**Extract**
Innovations in agriculture focus on every facet of producing a crop, from developing hardier varieties to higher yields and better disease resistance to increased nutrition. The latter is known as biofortification, research has been underway for decades on how to improve the nutritional composition of the crops, fruits, and vegetables consumed as part of our diets. Knowledge and awareness of healthier diets have also increased over time. Society is now on the cusp of being able to improve the health of their diet but also improve the health of the products they are consuming.
Producing Nutritious Foods
The nutrition of the foods we eat is mainly based on the soil that it was grown in. Soils that are rich in nutrients produce foods that are more nutritious. This is why fertilizer, be it livestock manure or synthetic, is so vital for food production. Nutrients are divided into two categories, macronutrients and micronutrients. Macronutrients are nitrogen, phosphorus, potassium, and sulphur, which are commonly integrated into the fertilizer that is applied with crops at the point of seeding. Examples of micronutrients include boron, chloride, copper, iron, manganese, molybdenum, nickel, and zinc. In total, the production of healthy, nutritious crops is based on sufficient supplies of 17 key nutrients.
The nutrition value of the food item consumed heavily depends on the soil quality and nutrient availability, rather than the method used to produce the crop. Studies routinely confirm there is no nutritional difference between food produced through conventional agriculture compared to organic agriculture. In one of the most comprehensive assessments of food nutrition, one study reviewed 223 previous research studies, confirming that while people pay significantly more to purchase organic food products, these products are not more nutritious.

**Information shown**
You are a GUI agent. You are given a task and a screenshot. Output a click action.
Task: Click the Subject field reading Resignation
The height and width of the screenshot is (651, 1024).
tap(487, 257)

--

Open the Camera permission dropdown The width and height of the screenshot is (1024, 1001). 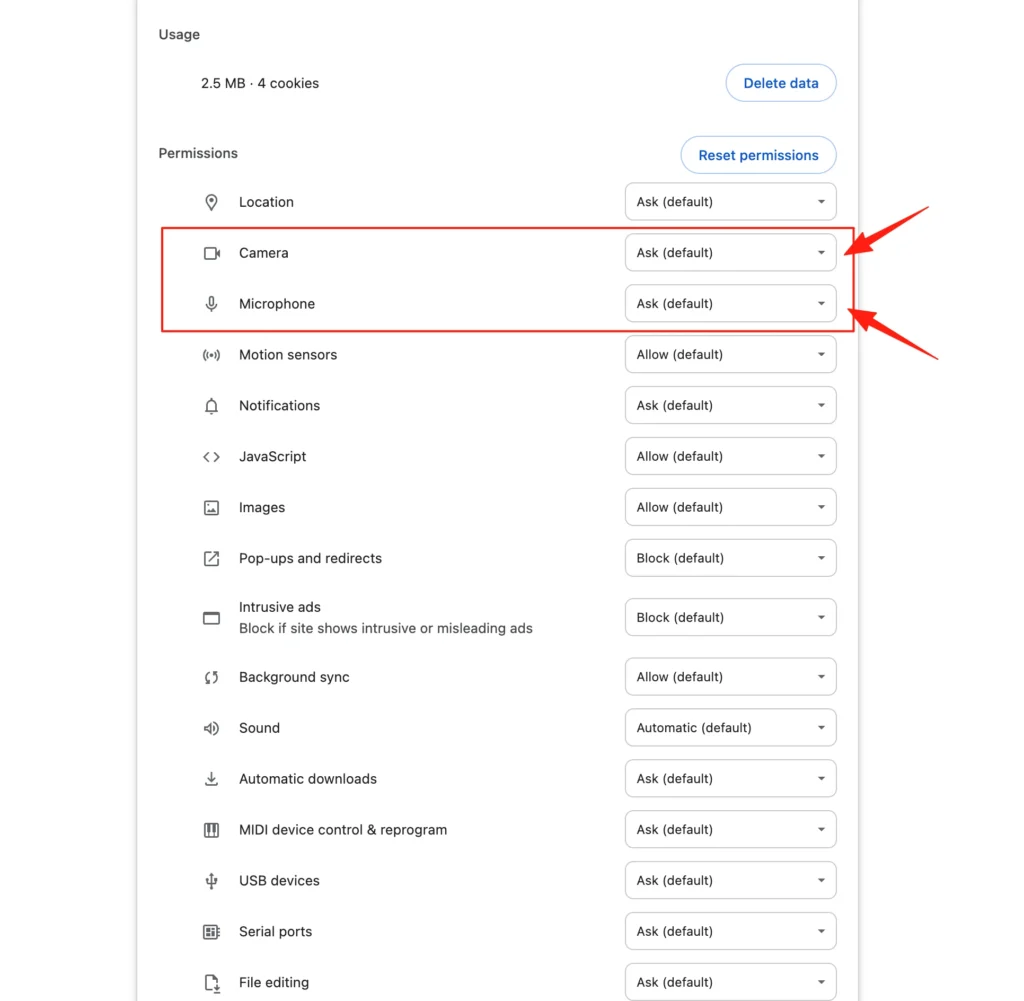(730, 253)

* * *

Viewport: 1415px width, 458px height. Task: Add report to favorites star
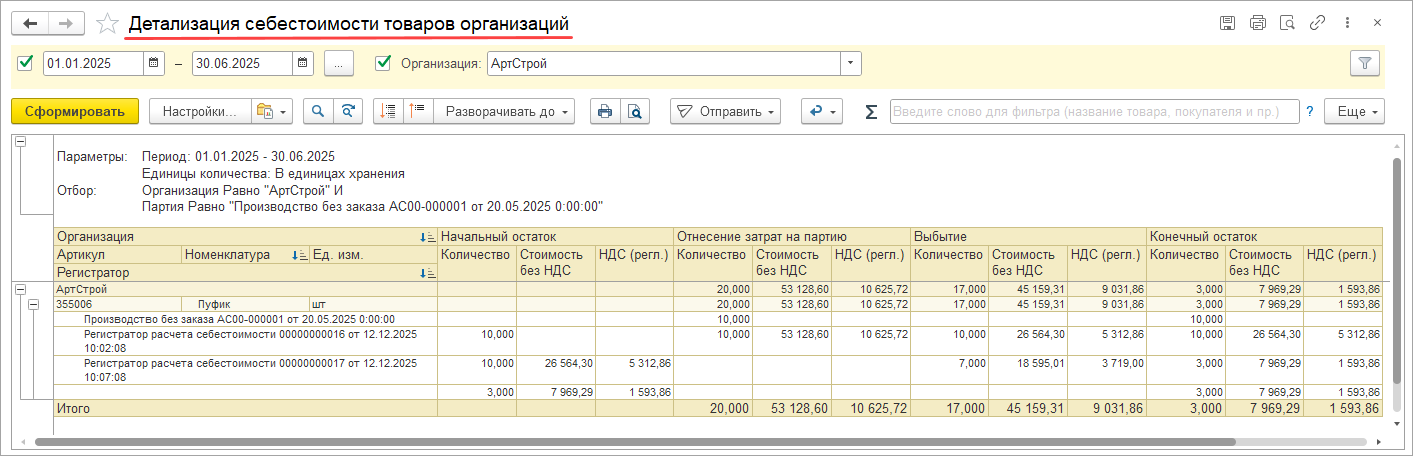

**Task instructions**
[1] Copy out the passage on crop nutrition between "The nutrition value" and "not more nutritious.", inclusive.
[2] Write what comes next in the passage on crop nutrition, starting after its last sentence.
The lines are separate material and are not connected to the passage on crop nutrition.

**Answers per task**
[1]
The nutrition value of the food item consumed heavily depends on the soil quality and nutrient availability, rather than the method used to produce the crop. Studies routinely confirm there is no nutritional difference between food produced through conventional agriculture compared to organic agriculture. In one of the most comprehensive assessments of food nutrition, one study reviewed 223 previous research studies, confirming that while people pay significantly more to purchase organic food products, these products are not more nutritious.

[2]
The Basics of Biofortification
Plant breeders undertake research on all aspects of producing the crop, known as plant physiology. Increased root mass allows plants to have more extensive root structures, which are then better able to draw on soil nutrients to support plant growth. The increased uptake of soil nutrients contributes to more nutritious crop production. Over the past 60 years, the use of fertilizers has contributed to a 50% increase in crop yields.
The innovation of gene editing technologies, which advance older mutagenic technologies, offer exciting potential for improved food nutrition. This ability increased with the development of genetically modified crops, such as with the development of Golden Rice, a rice variety that increased the production of vitamin A which would benefit nutrient deficiencies in Asian countries. Research is underway targeting increased nutrition in food crops, such as vitamin C (lettuce), folate (corn), and zinc (wheat).
Why This Matters
Many food insecure regions of the world are producing food while lacking proper fertilizer, resulting in soils being nutrient depleted. The lower levels of soil nutrient availability impact the crop being produced, meaning the consumable food product will be lower in nutrition than might have otherwise been the case with proper levels of soil nutrient availability.
Gene editing technologies offer tremendous potential to offset nutrient deficiencies in human diets in food insecure countries as the expression of nutrients can be increased within the plant, even in the face of limited soil nutrients. As an example, many developing world diets rely heavily on rice as a staple, often consuming it as part of every meal. Rice is not nutrient dense crop and overreliance on rice in diets can lead to nutrient deficiency. Through the application of gene editing, nutritional qualities in rice can be improved.
This technology is applicable to food production in commodity exporting countries, enabling trade in more nutritious crops and food products. This will ensure that the benefits of gene-edited higher nutritious foods reach around the world, especially to those battling with nutrient deficiencies.